Since Reddit’s inception eighteen years ago, tensions have been common between site management and moderators. But the gap seems to have never been greater, the general manager, Steve Huffman, even fearing attacks against his employees and calling on them to avoid wearing their sweatshirts with the Reddit logo in public. “Some people are very upset,” he pointed out in an internal memo.
Little thumb of social networks
Known for its user-driven moderation system, unlike the thousands of employees employed by Meta and TikTok to track down illegal comments, Reddit claims 57 million visitors per day and 430 million per month. But the announced project of an imminent arrival on Wall Street now encourages Steve Huffman to push the fires on monetization. Even if it means triggering a real cultural revolution within the ecosystem that revolves around the platform.

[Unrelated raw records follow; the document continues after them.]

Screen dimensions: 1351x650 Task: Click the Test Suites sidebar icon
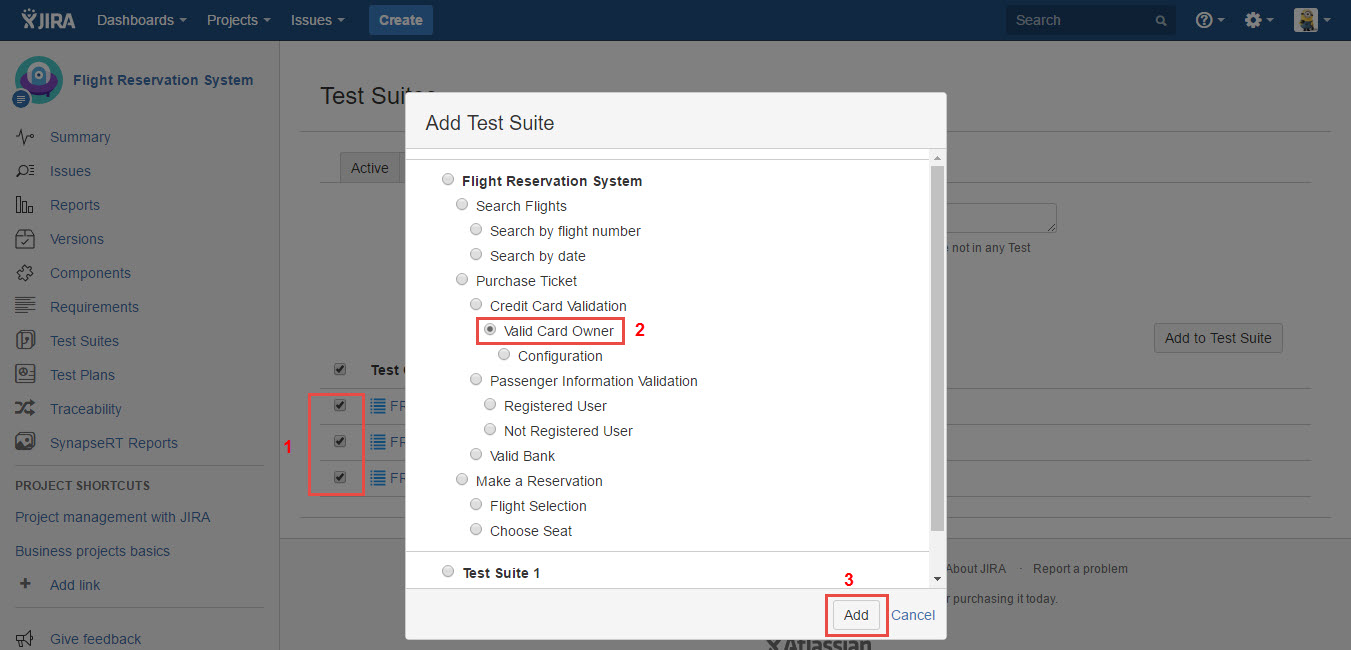[26, 341]

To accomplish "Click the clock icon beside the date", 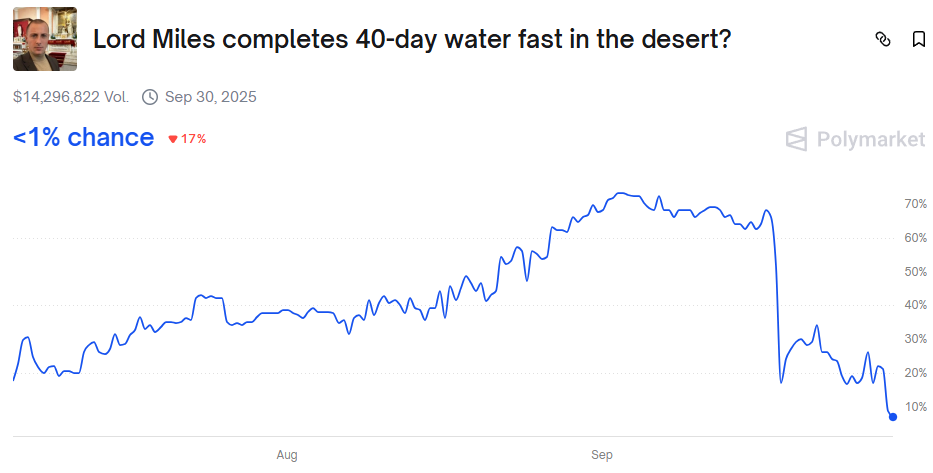I will 150,97.
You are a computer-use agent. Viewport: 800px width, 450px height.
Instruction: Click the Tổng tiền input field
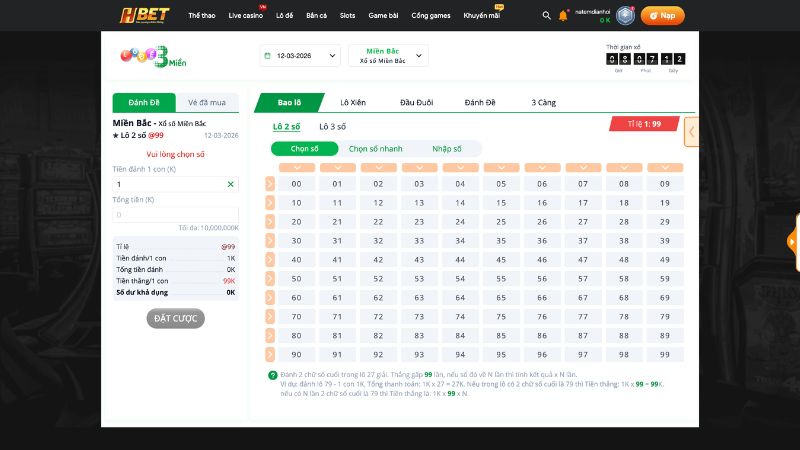click(176, 214)
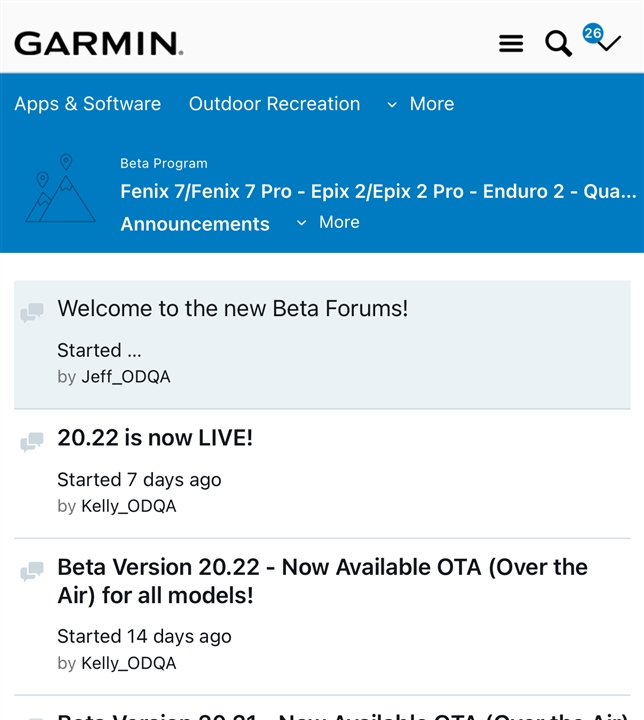Click the Garmin logo

(98, 44)
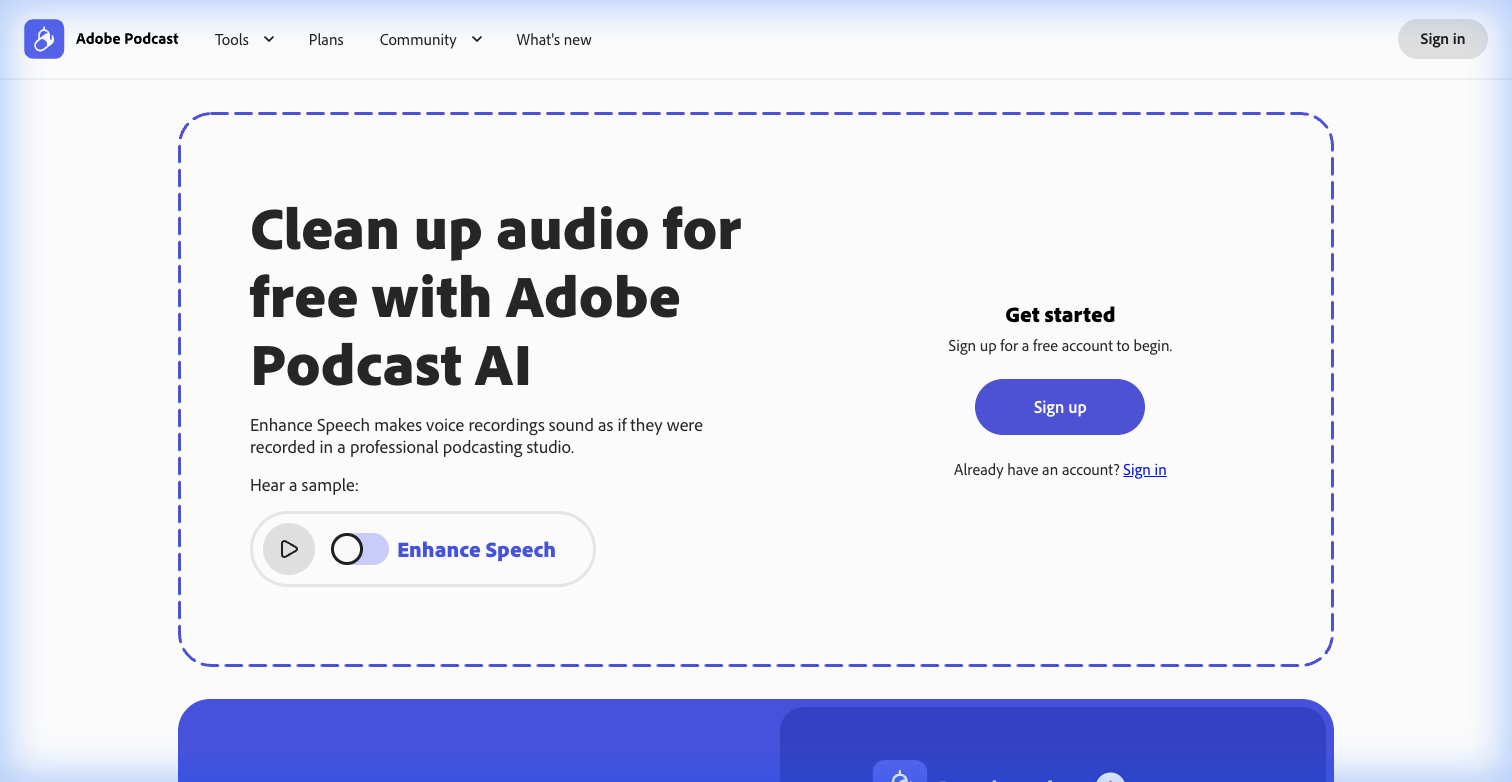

With less than 1 billion dollars in annual revenue, Reddit is, it is true, the figure of Tom Thumb of social networks. For example, Pinterest generates three times more revenue. To speed up, Reddit had already made it known that it intended make companies pay like OpenAI which relies on its data to train artificial intelligence.
A new “exorbitant” price
But the measure hid a wolf. The multiple applications developed in parallel with the platform by independent publishers, thanks to the programming interface of Reddit, will also have to pay for this technological tool so far provided free of charge. “The price is exorbitant”, was indignant the creator of Narwhal, after a call from the Reddit teams unofficially telling him the price he will have to pay from 1er July.
3.4
million dollars This is the value of volunteer work done each year by Reddit moderators according to researchers at the University of Evanston (Illinois).
“June 30 will be the last day of Apollo,” decided Christian Selig, the boss of the best known of these alternative applications, after realizing that he would have to pay $20 million a year to Reddit. Heavy users of these applications, the moderators went on strike a few days later.
Reddit plays the one-upmanship
But after ten days of anger, Reddit management doesn’t seem ready to revise the anger-inducing provisions. On the contrary, Steve Huffman played one-upmanship by indicating during an interview with NBC that he was considering allowing Reddit readers to vote to remove forum moderators from their posts. He said things were back to normal on 80% of the top 5,000 forums and a majority of site visitors did not support moderators.
By raising his voice as he does, Steve Huffman however takes the risk of damaging one of the key ets of the platform’s economic model. Unlike other social networks that spend a fortune in moderation, Reddit benefits from the daily working hours of its volunteers. If the latter had to be paid, a university study had estimated the bill at 3.4 million dollars per year.